Think im gonna wait until just before i *drop* their food on ground @doorstep (_Contact-less_ delivery=Bag Drop) to send text. (Eliminate replies)

:wink: Just gonna add an emoji or two to pretend i give-a-shite !! :roflmao:


----------



## tohunt4me (Nov 23, 2015)

DeadHeadDriver said:


> Pretty fly for delivery guy.
> Think im gonna wait until just before i *drop* their food on ground @doorstep (_Contact-less_ delivery=Bag Drop) to send text. (Eliminate replies)
> 
> :wink: Just gonna add an emoji or two to pretend i give-a-shite !! :roflmao:


Had a call yesterday . . .
One of our Drivers LEFTthe food
Without knocking
Ringing the bell
Or calling.

He does not know which driver.
( wasnt me)
I sat and watched each customer get their food yesterday.

He found the food a half hour later.


----------



## Prius13 (Mar 29, 2017)

The app should notify customer when we marked the app "Arrived." I have been skipping one more sms when I have delivered the food. Marking it "Delivered" in the app further notifies the customer. I don't know how many more stupid @ss notifications do dense customers need that they need to grab the Grub at the door. Sorry.


----------



## smithers54 (Jan 7, 2019)

I got called a dumb**& because the customer asked for a no contact. so I took a pic and sent it and they must of not of checked their phone. I won't knock or ring the doorbell unless it stated....well because their could be someone sleeping....


----------



## Prius13 (Mar 29, 2017)

smithers54 said:


> I got called a dumb**& because the customer asked for a no contact. so I took a pic and sent it and they must of not of checked their phone. I won't knock or ring the doorbell unless it stated....well because their could be someone sleeping....


I ain't touching doors, door handles, nor buzzers. With app notification on order status, and ample lead time for instructions via sms, there isn't any reason why 10th floor residents cannot come down and get their food.

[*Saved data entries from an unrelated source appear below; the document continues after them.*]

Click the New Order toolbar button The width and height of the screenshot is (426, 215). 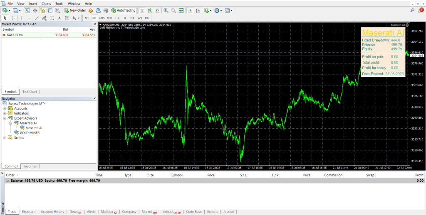click(75, 10)
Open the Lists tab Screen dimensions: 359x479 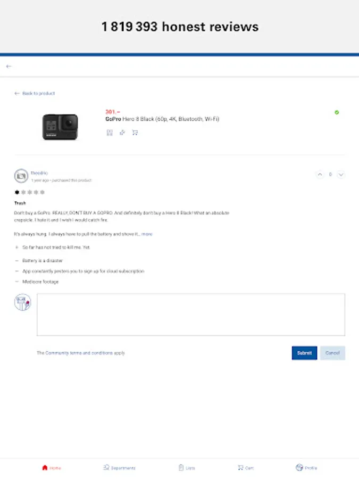click(187, 468)
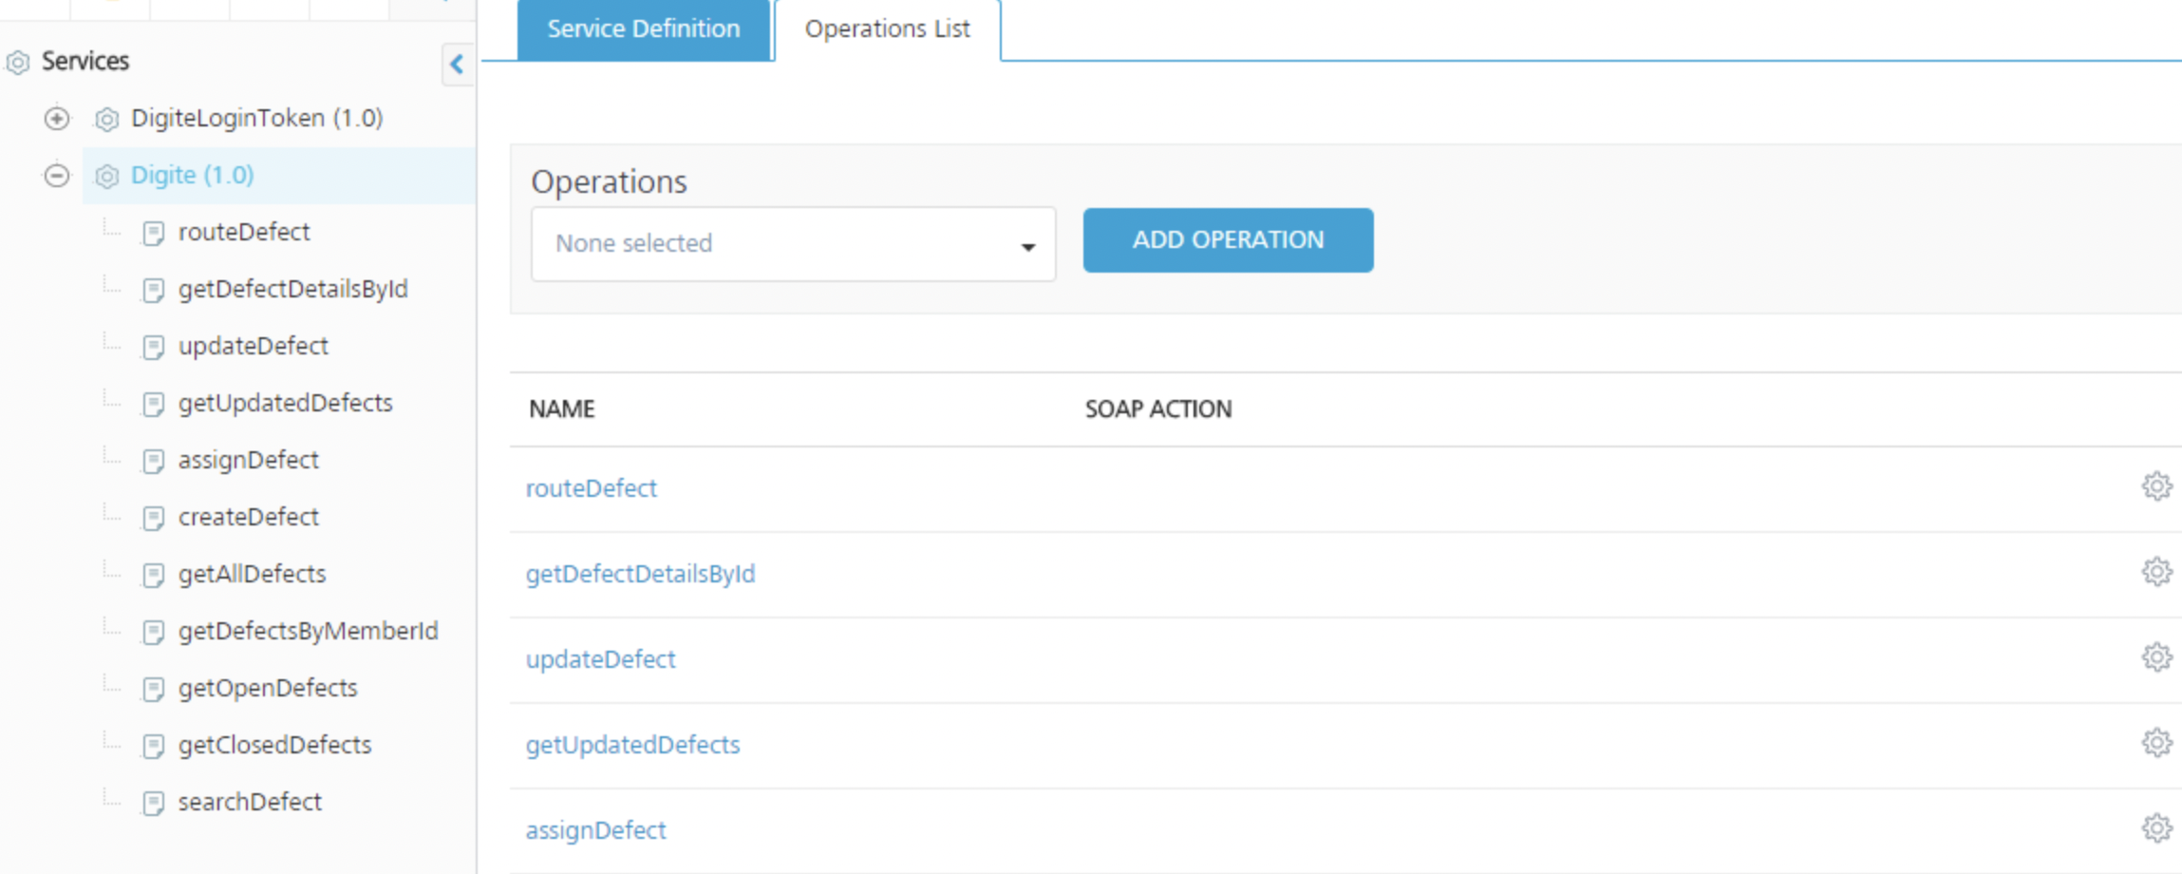Image resolution: width=2182 pixels, height=874 pixels.
Task: Collapse the Services sidebar panel
Action: point(457,65)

I love contactless deliveries! Drop food at door, home or high rise apartment, less likely to be towed. No more waiting for a customer nor coming up to 20th floor for zero or $1 tip.


----------



## Solid 5 (Aug 24, 2018)

Prius13 said:


> I have been sending this canned sms message whenever I see an apt. address prior to restaurant pickup. Works well for me now so apartment and high rise dwellers stop bothering me post contactless GH delivery. #winning
> View attachment 449856


Just be careful of the scammers that say they didn't get their food. I know drivers that have been deactivated because of it. Does GH make you take a picture of the delivery and location of dropoff? DD does but it's optional, UE does and your have to do it. Of course it doesn't work half the time lol. Good thing they are a "tech company".



Prius13 said:


> I ain't touching doors, door handles, nor buzzers. With app notification on order status, and ample lead time for instructions via sms, there isn't any reason why 10th floor residents cannot come down and get their food.
> 
> I love contactless deliveries! Drop food at door, home or high rise apartment, less likely to be towed. No more waiting for a customer nor coming up to 20th floor for zero or $1 tip.


They know EXACTLY where we are at all times, I laugh at the customers that play dumb.

Man I've got nothing over four floors here and I have those dropoffs on my "no fly list" as it is.


----------



## kingcorey321 (May 20, 2018)

Make sure you snap a picture of that food next to the door .


----------



## nonononodrivethru (Mar 25, 2019)

I send them all a picture of their order in front of their door in a text message. Stop that bullshit before it starts.


----------